A great deal of credit belongs to writer/director Richard L. Brooks, who adapted Larry McMurtry's novel. He brought moments of comedy and drama, which played as real life with a hint of exaggeration. In the former, it is when Aurora and Garrett are finally on his long-desired lunch date. Finding her ridiculously uptight, he makes a simple suggestion: booze to kill the bug up her ass. Whatever his flaws, Garrett won't suffer fools gladly. We also see it later, when while driving wildly on the beach, Garrett flies through the air. A shocked and horrified Aurora goes up to him, and all Nicholson has to do is give that devilish grin and say, "If you wanted to get me on my back, all you had to do was ask".
In the latter, it is when Emma dies.
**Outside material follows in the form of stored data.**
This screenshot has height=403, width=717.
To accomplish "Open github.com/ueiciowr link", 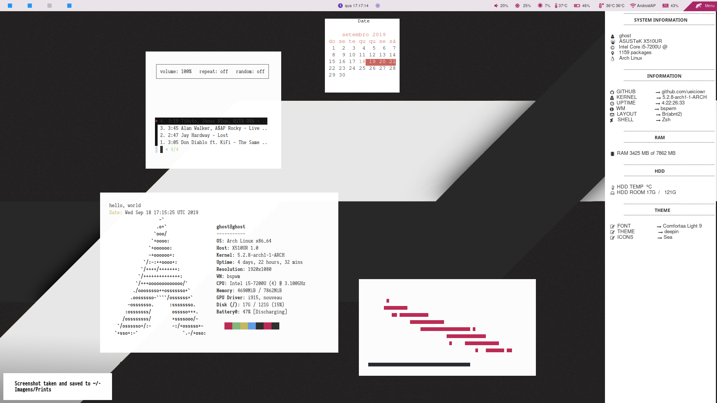I will pos(683,92).
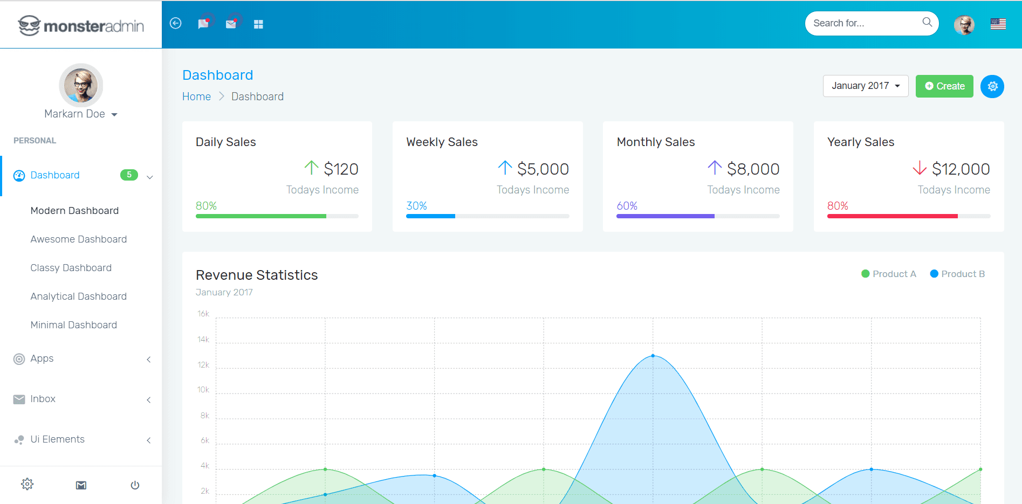This screenshot has width=1022, height=504.
Task: Collapse the Dashboard submenu chevron
Action: tap(149, 176)
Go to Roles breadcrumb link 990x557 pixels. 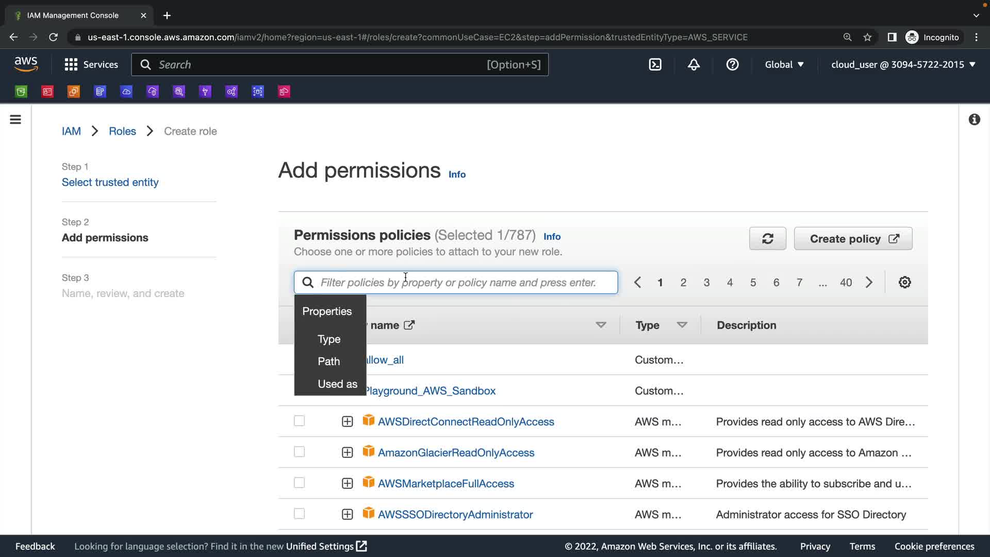[x=122, y=131]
Brooks doesn't give either MacLaine or Winger a big, dramatic moment. In fact, we really don't see Emma's death. Instead, it comes quite quickly and quietly, with a simple glance away and towards Emma. It is extremely sad to watch precisely because it is not overly dramatic. The simplicity of it all makes it all the more heartbreaking.
Not to say there AREN'T big moments, such as the famous "GIVE HER THE SHOT!" scene, when MacLaine goes from intense, almost crazed fury to cool and calm on the turn of a dime. She gives a fantastic performance of a woman who loves deeply, if sometimes not well. Despite her haughtiness and even irascibility, you end up thinking well of Aurora. You can not only understand why she would near the end of the film slap her difficult grandson who has been verbally bashing his mother, but that she did care about both of them. Her mix of vulnerability and airs of superiority make her so real and believable.
Winger is her equal as the sometimes distraught, sometimes difficult daughter. Emma is someone trying to survive, and again she brings that humanity to where we never see her or MacLaine acting.
And then there's Jack. He's having a ball as the womanizing Garrett who, underneath his ego and bravado lies a genuine heart. Daniels, in an early role, shows the promise he's fulfilled as an actor with his turn as the irresponsible Flap, and Lithgow too has strong moments as the gentle and hesitant Sam.
Terms of Endearment is a love letter to that most difficult of relationships: parent and child. By nature, these two forces love each other but also struggle against each other. One vies for control, the other for independence. No matter the difficulties and strains between them, that mother and child reunion is always ultimately one of both joy and sadness.